Determine whether a set of matrices spans another set of matrices I'm trying to determine whether [the set of all 2x2 matrices] is in the span of the following matrices:
1 0
0 1
0 1
0 0
0 0
1 0
0 0
0 1
If a basis for [the set of all 2x2 matrices] is in the span of these four matrices, then does the set of matrices span [the set of all 2x2 matrices]? Also, is there a faster way to determine whether the set spans [the set of all 2x2 matrices]?
 A: You are being asked whether it is true that every $2\times2$ matrix is a linear combination of the four matrices you are given. That is, you are being asked whether it is true that no matter what $a,b,c,d$ are you can find $r,s,t,u$ such that $$\pmatrix{a&b\cr c&d\cr}=r\pmatrix{1&0\cr0&1\cr}+s\pmatrix{0&1\cr0&0\cr}+t\pmatrix{0&0\cr1&0\cr}+u\pmatrix{0&0\cr0&1\cr}$$ When it's written that way, can you decide whether such $r,s,t,u$ exist? Can you, in fact, go even farther and find formulas for $r,s,t,u$ (in terms of $a,b,c,d$)?

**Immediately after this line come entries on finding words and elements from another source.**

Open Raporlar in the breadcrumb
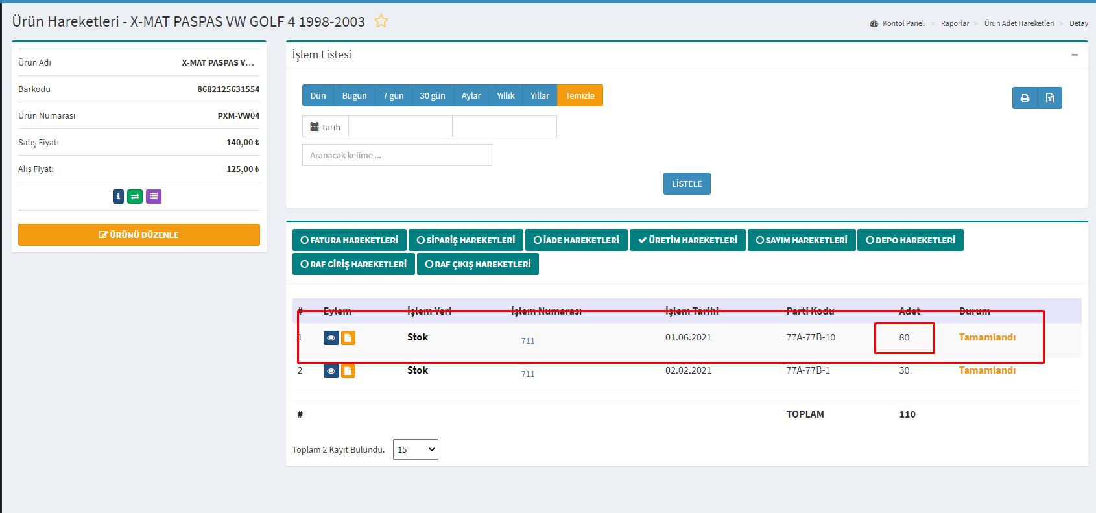This screenshot has height=513, width=1096. click(x=955, y=23)
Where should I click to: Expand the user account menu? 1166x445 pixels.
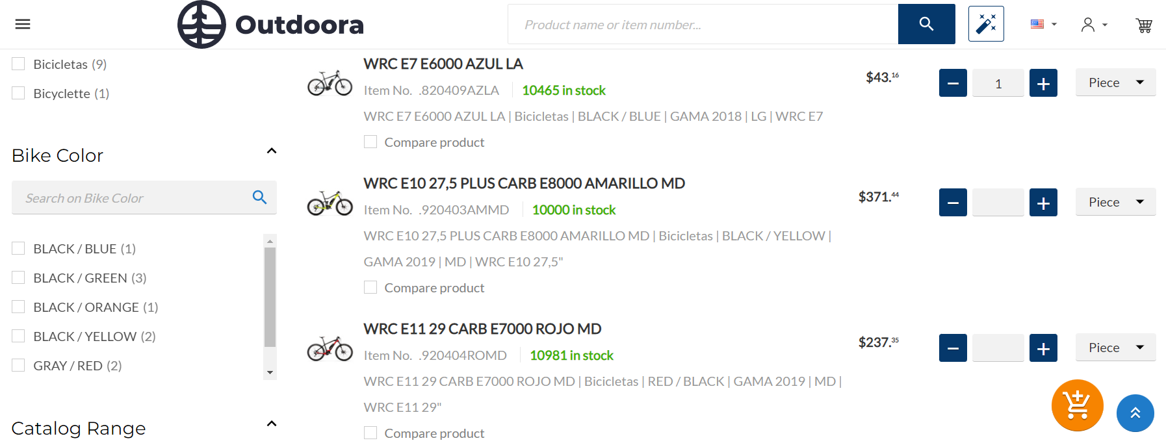pos(1094,25)
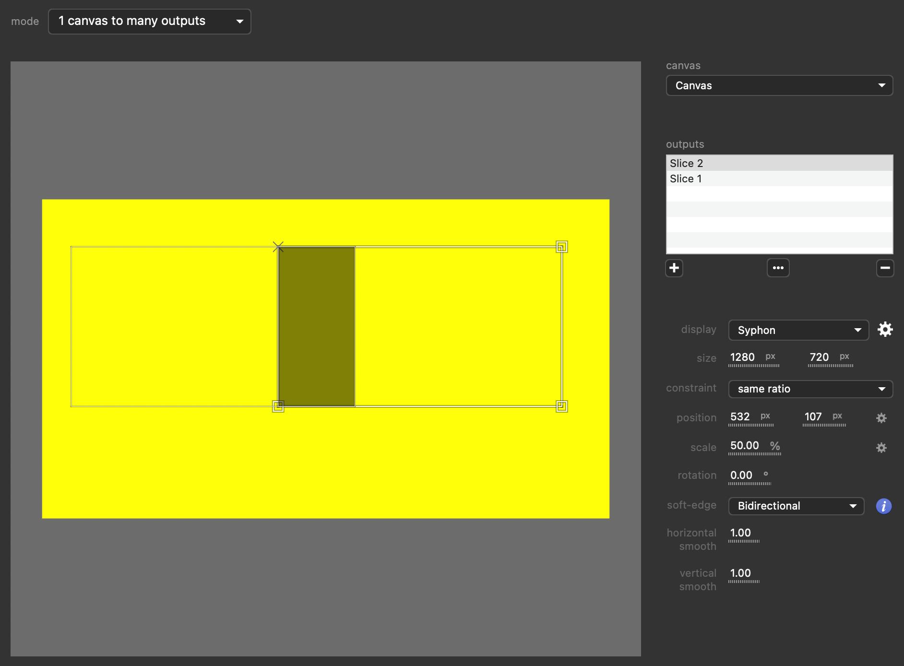Screen dimensions: 904x666
Task: Select Slice 2 in outputs list
Action: pyautogui.click(x=779, y=163)
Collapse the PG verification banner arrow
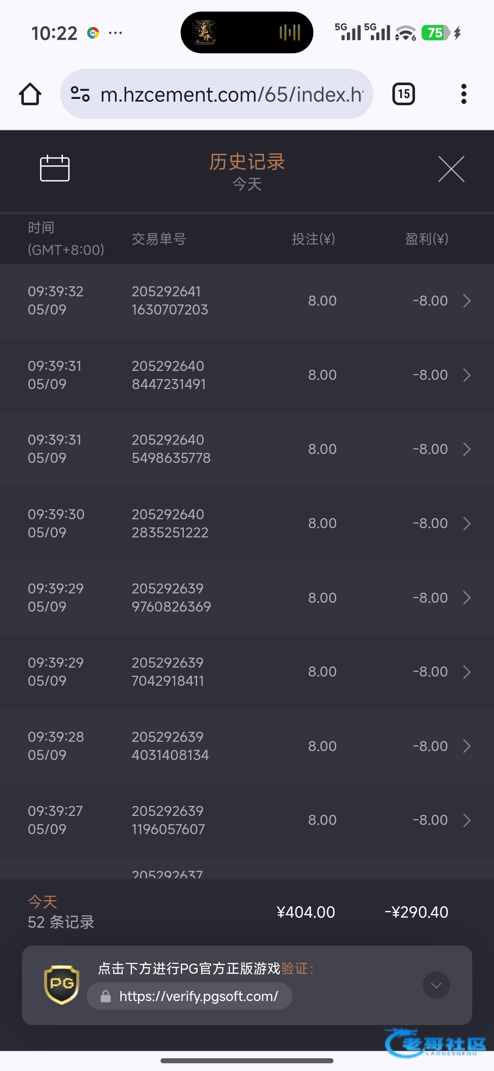494x1071 pixels. pyautogui.click(x=436, y=985)
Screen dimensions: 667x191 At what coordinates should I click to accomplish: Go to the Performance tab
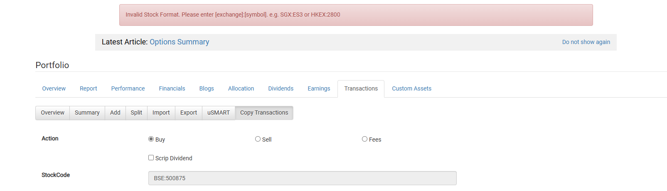pyautogui.click(x=128, y=88)
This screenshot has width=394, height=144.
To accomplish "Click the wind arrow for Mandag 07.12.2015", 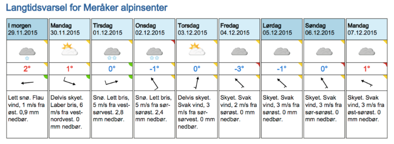I will 367,83.

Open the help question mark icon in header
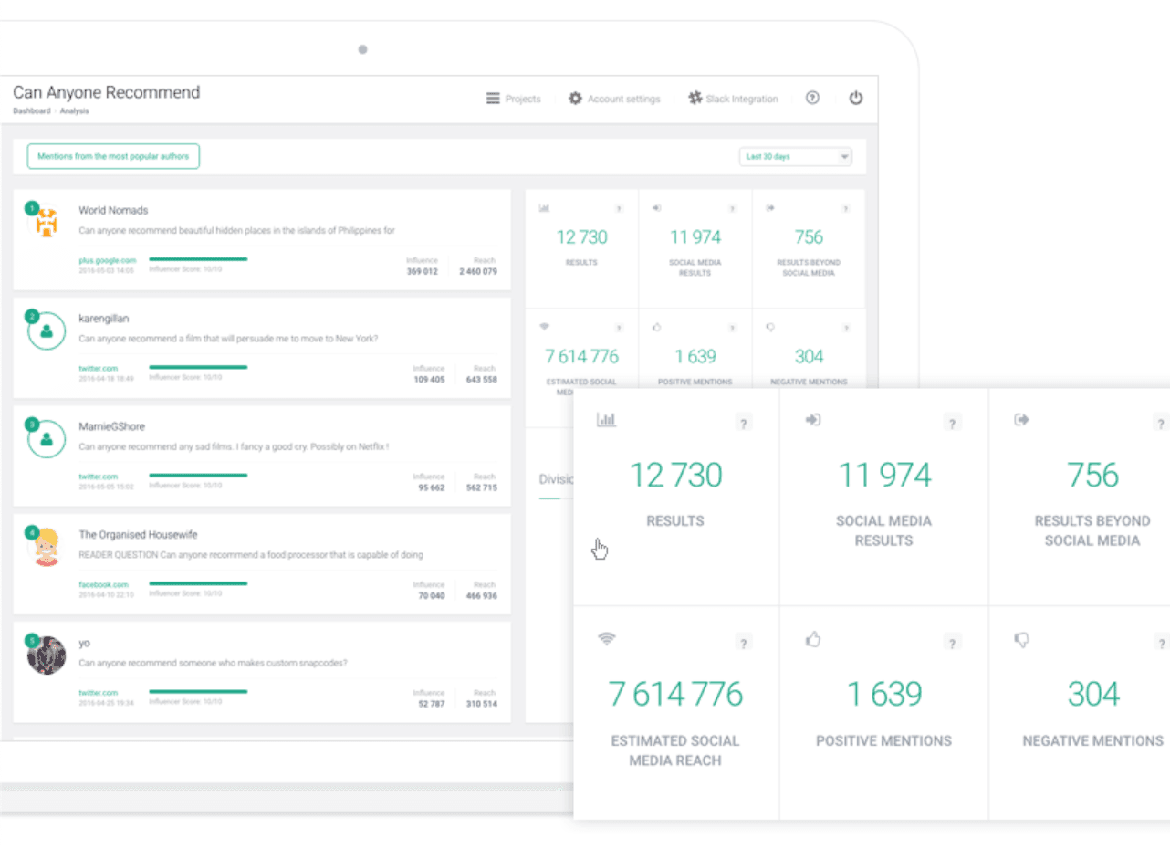point(812,99)
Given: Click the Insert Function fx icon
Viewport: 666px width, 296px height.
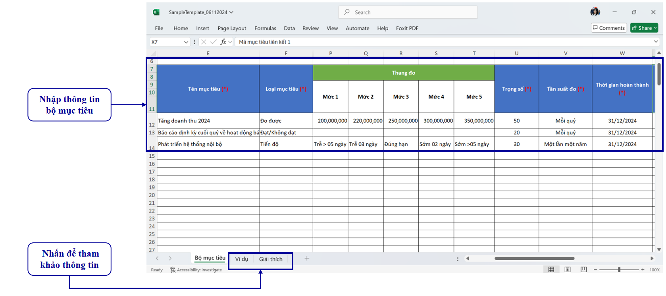Looking at the screenshot, I should coord(223,42).
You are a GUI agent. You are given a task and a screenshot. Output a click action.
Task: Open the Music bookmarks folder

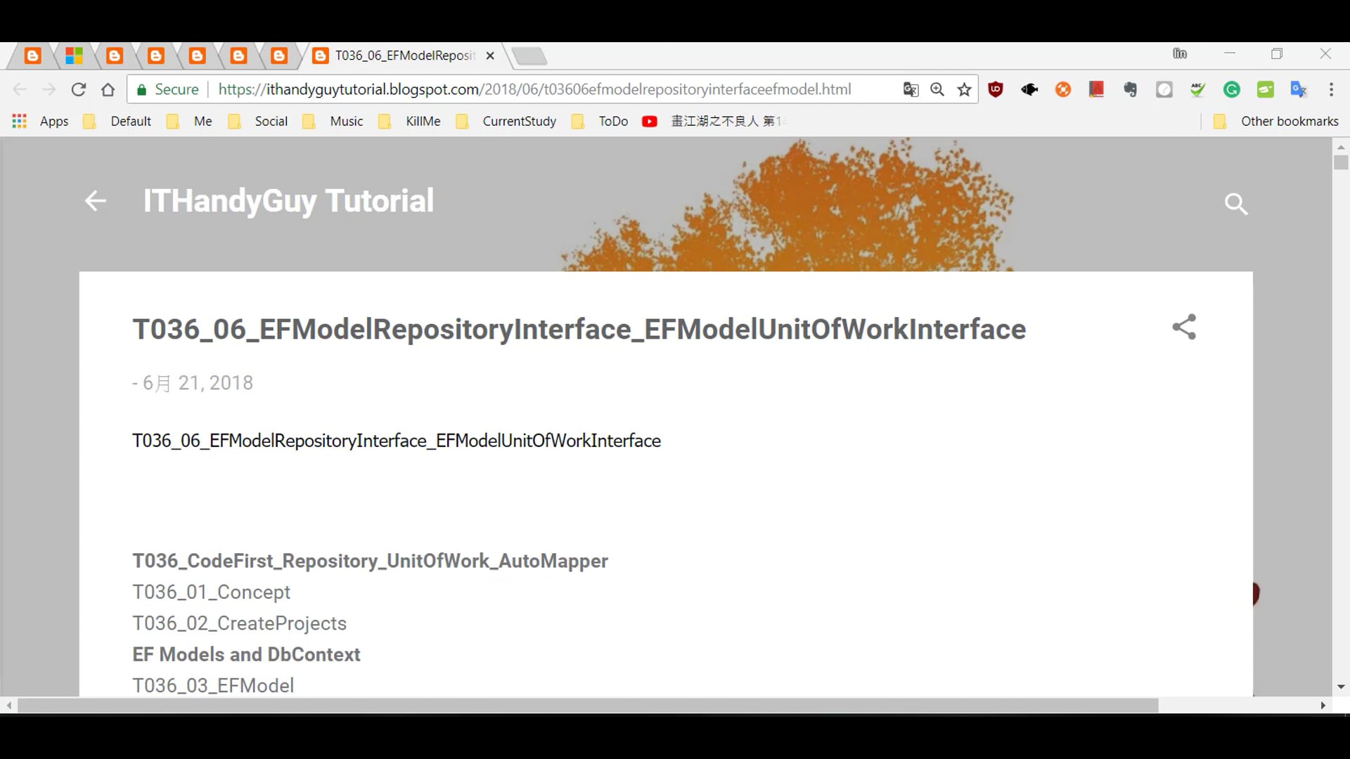(346, 121)
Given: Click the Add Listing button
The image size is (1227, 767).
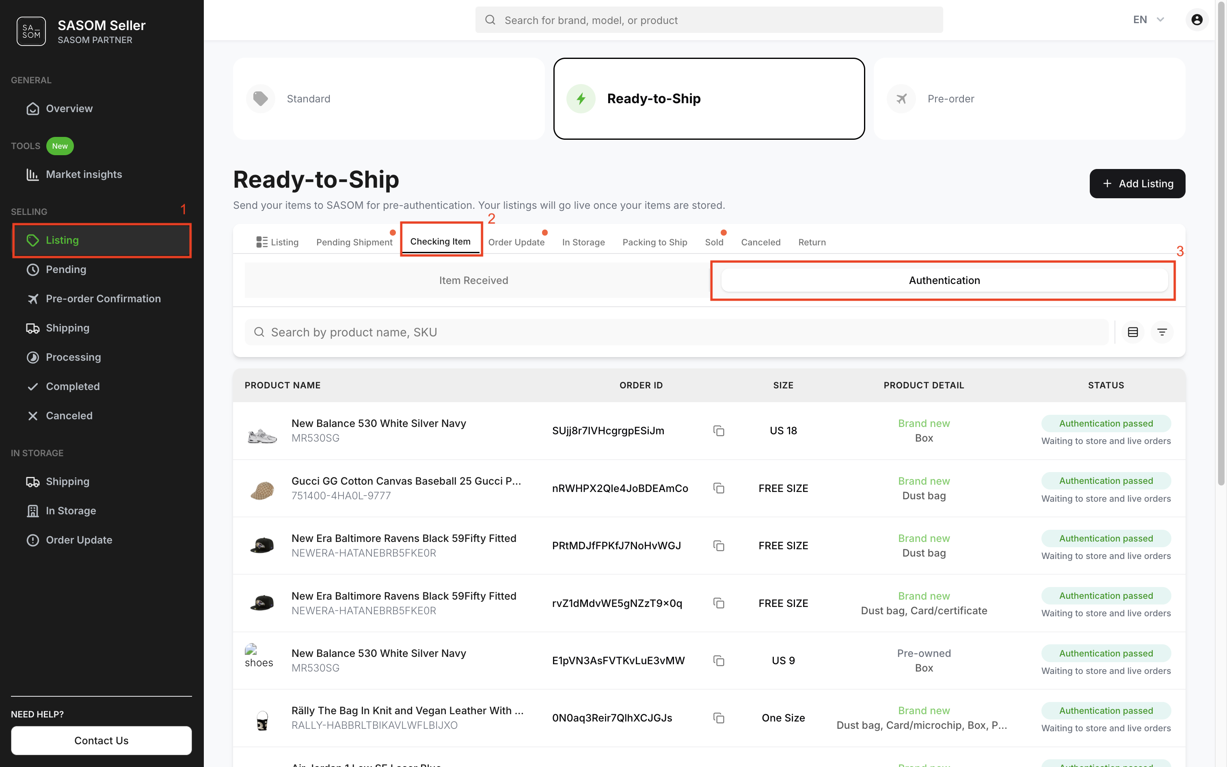Looking at the screenshot, I should click(1137, 184).
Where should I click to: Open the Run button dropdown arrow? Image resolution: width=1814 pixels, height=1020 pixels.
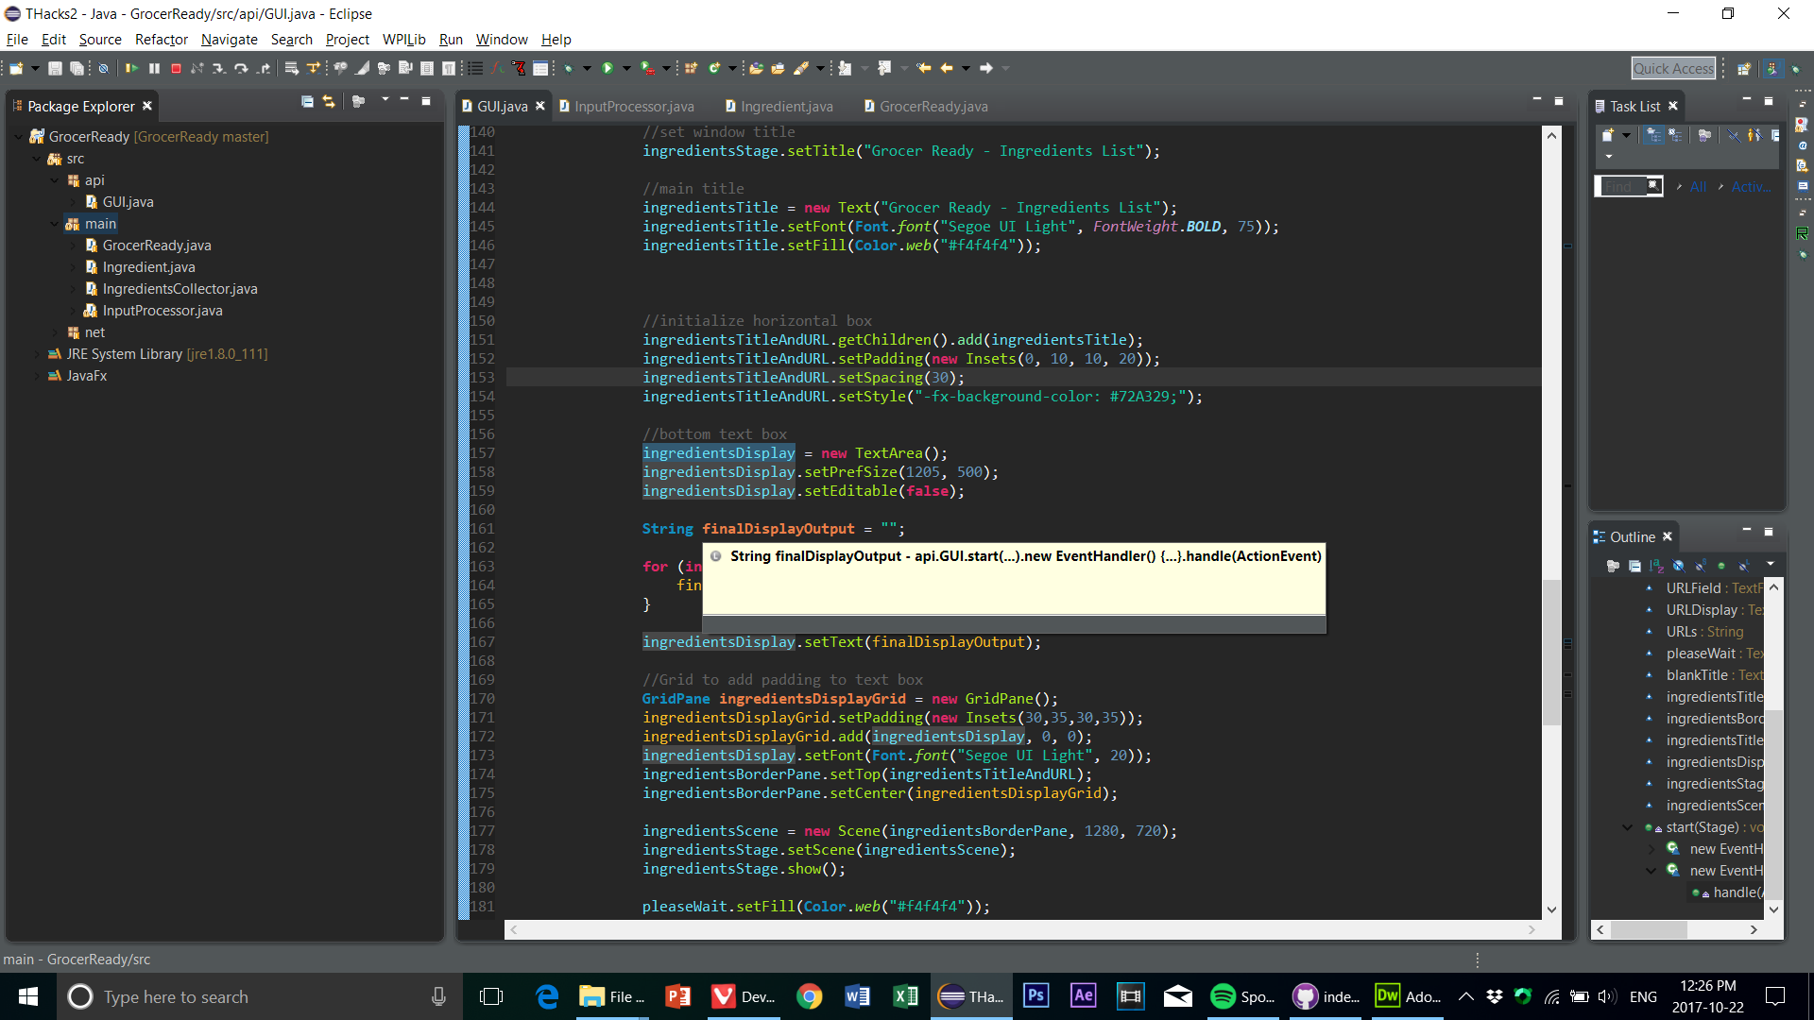click(x=626, y=68)
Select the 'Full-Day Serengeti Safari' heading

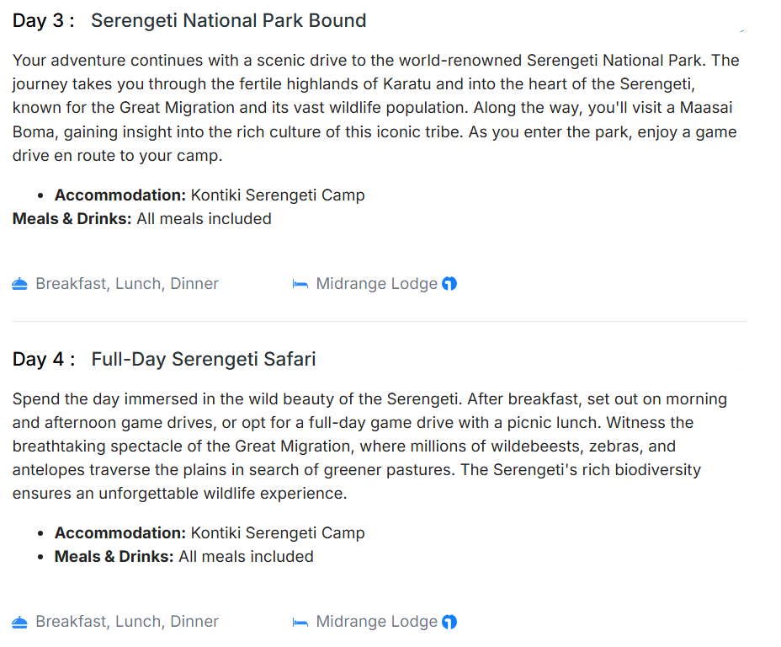pyautogui.click(x=204, y=359)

A: The standard basis for all 2x2 matrices is:
$$
        \begin{matrix}
        1 & 0 \\
        0 & 0 \\
        \end{matrix}
$$
$$
        \begin{matrix}
        0 & 1 \\
        0 & 0 \\
        \end{matrix}
$$$$
        \begin{matrix}
        0 & 0 \\
        1 & 0 \\
        \end{matrix}
$$$$
        \begin{matrix}
        0 & 0 \\
        0 & 1 \\
        \end{matrix}
$$
The first matrix in your problem
$$
        \begin{matrix}
        1 & 0 \\
        0 & 1 \\
        \end{matrix}
$$
is a linear combination of the the first and last matrices in the basis. So yes, the 4 given matrices are in the span of all 2x2 matrices.